Task requirements -> If a line in the entries contains the word "agent", list it.

Data to process ->
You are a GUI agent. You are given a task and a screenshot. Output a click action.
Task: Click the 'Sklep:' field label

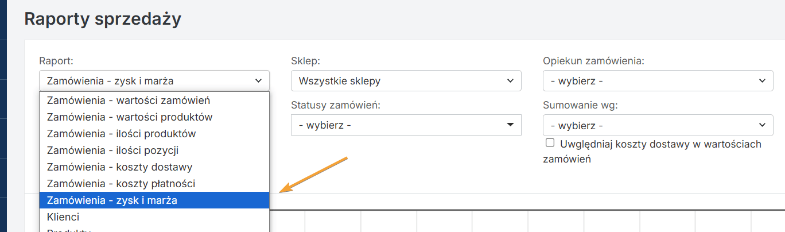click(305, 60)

==

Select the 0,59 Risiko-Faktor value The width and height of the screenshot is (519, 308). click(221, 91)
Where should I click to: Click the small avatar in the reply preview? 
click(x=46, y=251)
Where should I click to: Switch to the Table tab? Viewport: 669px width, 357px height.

* * *

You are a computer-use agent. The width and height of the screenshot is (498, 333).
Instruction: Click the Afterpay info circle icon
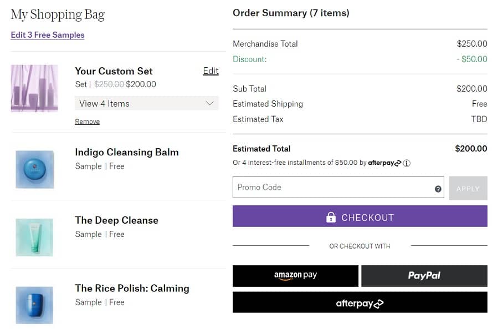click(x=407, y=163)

Answer for the task ->
You are a GUI agent. You are given a task and a screenshot. Output a click action.
You are a computer-use agent. The width and height of the screenshot is (498, 333).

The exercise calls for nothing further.